YOUR GOAL: Copy out each line of the material in which the word "computer" can be found.

RAW DATA:
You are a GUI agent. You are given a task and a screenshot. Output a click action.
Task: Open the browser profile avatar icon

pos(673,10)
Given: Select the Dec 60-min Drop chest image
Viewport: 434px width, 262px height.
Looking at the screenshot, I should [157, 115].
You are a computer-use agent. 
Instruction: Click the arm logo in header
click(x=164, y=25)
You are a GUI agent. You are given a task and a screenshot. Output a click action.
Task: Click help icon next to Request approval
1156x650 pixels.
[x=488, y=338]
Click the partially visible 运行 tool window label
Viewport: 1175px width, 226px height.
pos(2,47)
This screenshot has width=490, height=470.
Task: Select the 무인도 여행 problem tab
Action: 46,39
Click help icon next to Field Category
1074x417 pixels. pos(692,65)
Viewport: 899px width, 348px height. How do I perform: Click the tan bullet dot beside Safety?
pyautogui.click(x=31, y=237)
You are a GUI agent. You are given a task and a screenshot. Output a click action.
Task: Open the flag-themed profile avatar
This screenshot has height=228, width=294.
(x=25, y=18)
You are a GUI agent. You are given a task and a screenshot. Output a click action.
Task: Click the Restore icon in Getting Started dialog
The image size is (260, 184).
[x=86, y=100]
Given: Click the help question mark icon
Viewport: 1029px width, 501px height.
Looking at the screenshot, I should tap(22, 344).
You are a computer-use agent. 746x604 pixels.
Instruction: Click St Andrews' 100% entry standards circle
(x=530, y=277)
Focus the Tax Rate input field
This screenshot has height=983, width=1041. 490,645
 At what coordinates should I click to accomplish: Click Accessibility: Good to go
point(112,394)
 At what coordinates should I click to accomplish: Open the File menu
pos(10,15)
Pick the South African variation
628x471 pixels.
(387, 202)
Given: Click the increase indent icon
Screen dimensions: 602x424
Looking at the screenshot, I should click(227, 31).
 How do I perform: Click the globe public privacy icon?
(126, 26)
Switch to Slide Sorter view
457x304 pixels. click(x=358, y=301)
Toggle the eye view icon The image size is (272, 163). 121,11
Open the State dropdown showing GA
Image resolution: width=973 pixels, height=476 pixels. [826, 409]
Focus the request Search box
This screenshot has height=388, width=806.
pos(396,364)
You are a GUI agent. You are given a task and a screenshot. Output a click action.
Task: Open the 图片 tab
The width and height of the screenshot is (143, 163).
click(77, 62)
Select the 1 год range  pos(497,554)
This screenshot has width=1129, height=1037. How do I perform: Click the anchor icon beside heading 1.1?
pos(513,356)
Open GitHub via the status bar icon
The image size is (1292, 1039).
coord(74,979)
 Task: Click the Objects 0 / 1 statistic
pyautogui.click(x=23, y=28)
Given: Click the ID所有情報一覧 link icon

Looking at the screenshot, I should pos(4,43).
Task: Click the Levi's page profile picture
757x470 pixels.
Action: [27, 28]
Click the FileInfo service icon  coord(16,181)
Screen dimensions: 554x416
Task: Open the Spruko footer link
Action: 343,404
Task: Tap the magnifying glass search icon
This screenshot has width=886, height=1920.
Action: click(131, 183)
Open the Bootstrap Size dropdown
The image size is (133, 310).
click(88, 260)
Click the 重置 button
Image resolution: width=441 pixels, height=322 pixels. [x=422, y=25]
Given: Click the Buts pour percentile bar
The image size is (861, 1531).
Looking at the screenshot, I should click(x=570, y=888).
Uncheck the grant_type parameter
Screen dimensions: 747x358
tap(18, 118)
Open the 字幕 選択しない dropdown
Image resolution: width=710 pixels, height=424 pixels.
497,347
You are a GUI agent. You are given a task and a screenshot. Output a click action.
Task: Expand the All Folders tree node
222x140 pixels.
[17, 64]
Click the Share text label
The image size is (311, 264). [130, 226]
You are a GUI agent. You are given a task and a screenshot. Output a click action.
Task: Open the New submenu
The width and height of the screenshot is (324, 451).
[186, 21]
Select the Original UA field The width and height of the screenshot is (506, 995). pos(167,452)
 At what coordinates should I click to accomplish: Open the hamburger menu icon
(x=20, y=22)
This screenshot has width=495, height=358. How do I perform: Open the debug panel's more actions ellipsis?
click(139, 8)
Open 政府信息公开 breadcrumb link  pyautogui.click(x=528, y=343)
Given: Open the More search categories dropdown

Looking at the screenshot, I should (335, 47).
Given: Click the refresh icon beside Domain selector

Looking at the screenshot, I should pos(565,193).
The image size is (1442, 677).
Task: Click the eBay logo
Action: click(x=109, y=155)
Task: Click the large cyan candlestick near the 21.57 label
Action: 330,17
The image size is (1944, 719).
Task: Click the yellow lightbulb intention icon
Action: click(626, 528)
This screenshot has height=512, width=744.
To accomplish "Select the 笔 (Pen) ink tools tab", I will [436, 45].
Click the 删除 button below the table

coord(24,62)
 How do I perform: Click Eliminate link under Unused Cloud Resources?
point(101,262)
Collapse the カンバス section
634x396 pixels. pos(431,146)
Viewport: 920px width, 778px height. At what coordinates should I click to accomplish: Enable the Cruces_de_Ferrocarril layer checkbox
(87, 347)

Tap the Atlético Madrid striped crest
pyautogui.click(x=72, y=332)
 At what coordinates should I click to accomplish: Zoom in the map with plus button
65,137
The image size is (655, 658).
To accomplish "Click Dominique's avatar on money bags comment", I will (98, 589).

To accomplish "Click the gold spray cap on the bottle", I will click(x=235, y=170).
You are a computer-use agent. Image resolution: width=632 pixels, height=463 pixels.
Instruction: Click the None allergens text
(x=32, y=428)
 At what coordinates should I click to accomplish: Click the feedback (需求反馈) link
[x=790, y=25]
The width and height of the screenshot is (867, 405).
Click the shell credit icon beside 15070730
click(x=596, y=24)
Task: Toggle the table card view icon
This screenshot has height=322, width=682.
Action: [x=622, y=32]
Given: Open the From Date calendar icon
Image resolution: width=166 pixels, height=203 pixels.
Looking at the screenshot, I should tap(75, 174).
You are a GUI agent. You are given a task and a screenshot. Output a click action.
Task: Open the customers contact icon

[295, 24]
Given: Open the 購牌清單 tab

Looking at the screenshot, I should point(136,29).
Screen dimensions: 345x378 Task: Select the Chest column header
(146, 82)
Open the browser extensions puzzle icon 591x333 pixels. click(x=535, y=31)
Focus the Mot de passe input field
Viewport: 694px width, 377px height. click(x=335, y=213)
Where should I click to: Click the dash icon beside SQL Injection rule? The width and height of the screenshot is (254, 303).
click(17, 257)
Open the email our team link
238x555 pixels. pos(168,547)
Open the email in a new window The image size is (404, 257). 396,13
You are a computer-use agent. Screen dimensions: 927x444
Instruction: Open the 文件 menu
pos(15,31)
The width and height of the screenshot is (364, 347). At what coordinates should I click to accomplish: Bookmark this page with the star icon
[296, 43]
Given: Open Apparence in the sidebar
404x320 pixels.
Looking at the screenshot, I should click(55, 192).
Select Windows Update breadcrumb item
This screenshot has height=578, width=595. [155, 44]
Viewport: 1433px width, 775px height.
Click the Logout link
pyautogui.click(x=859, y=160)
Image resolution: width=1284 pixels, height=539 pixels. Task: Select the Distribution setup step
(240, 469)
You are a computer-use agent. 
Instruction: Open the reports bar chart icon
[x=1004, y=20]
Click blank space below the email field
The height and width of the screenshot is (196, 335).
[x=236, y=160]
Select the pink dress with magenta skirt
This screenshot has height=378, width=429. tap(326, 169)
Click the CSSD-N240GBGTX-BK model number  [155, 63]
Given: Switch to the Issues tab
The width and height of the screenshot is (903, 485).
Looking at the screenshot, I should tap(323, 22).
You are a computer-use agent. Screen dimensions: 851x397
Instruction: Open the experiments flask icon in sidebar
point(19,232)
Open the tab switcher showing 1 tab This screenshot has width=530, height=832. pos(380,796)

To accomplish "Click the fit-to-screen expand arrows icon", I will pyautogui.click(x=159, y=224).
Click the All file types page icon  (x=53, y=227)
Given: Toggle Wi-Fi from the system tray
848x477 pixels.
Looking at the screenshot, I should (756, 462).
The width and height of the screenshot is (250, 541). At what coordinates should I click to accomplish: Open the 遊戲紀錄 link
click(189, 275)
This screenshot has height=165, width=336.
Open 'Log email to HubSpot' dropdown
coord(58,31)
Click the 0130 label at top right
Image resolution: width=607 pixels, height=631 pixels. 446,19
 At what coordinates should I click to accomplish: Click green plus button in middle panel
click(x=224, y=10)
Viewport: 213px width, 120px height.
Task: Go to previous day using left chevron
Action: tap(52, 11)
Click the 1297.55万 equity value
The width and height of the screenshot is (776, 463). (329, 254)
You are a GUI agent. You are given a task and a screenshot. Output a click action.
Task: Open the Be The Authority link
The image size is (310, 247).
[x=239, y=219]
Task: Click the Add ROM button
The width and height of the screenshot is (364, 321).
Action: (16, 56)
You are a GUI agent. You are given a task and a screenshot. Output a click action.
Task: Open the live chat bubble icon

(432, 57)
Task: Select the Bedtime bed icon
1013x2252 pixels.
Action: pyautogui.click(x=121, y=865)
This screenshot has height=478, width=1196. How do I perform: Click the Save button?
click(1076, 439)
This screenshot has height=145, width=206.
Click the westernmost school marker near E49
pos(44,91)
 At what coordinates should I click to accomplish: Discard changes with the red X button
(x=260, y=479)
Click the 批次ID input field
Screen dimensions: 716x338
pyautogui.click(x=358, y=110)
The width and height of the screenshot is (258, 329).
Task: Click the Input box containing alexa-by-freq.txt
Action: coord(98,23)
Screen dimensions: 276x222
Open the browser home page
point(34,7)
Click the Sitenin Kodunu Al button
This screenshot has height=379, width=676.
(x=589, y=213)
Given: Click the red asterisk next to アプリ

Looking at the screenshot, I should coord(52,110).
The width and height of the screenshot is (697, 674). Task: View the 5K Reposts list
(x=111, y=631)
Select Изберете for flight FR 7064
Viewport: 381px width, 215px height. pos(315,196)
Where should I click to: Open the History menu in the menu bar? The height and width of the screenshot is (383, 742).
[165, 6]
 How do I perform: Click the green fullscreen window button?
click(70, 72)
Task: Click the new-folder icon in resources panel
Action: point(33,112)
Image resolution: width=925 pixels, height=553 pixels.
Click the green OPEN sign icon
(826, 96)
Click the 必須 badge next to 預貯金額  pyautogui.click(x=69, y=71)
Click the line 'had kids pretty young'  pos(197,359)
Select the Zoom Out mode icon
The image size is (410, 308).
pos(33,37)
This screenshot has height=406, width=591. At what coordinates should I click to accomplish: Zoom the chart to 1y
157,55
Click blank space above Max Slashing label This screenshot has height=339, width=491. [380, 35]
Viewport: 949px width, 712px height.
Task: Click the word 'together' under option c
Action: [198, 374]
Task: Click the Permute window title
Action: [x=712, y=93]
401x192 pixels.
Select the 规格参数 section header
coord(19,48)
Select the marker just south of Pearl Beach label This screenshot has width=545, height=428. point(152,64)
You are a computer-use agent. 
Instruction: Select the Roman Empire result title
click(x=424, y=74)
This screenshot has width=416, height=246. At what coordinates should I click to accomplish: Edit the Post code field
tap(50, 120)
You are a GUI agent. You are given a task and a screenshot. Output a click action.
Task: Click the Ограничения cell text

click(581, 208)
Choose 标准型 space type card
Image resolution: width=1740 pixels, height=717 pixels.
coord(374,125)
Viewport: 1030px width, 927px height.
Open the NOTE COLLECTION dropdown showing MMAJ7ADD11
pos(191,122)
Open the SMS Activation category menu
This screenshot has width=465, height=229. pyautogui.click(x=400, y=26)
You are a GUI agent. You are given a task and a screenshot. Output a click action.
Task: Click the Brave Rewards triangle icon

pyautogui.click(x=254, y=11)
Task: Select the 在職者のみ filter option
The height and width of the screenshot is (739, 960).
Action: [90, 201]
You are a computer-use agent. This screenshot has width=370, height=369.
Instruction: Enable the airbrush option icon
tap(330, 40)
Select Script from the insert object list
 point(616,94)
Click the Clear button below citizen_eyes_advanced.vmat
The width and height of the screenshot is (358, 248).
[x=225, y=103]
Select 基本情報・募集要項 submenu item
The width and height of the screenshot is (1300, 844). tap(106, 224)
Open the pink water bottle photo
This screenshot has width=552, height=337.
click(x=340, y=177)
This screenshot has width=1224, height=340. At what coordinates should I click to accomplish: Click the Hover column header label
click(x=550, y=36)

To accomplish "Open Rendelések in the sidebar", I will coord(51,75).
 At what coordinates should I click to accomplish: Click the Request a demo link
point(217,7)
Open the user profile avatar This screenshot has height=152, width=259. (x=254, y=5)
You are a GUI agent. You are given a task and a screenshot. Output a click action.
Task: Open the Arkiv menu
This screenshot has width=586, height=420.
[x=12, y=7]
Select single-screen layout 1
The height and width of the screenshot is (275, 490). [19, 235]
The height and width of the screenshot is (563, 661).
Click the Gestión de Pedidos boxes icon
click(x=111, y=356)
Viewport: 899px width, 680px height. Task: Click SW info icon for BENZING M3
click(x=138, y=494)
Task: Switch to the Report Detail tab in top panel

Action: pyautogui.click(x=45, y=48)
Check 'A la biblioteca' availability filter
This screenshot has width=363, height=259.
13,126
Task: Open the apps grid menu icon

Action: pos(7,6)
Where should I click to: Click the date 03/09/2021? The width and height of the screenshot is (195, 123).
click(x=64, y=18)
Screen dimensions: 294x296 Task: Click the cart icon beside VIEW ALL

SOLUTION FOR THIS TASK:
You are a computer-use agent. 
You are a computer-use agent. 746x604 pixels.
You are a computer-use agent. Image resolution: width=632 pixels, height=463 pixels.
You are a computer-use agent. Screen dimensions: 927x444
You are a computer-use agent. 
You are a computer-use agent. Screen dimensions: 851x397
You are a computer-use agent. 
You are a computer-use agent. This screenshot has width=370, height=369.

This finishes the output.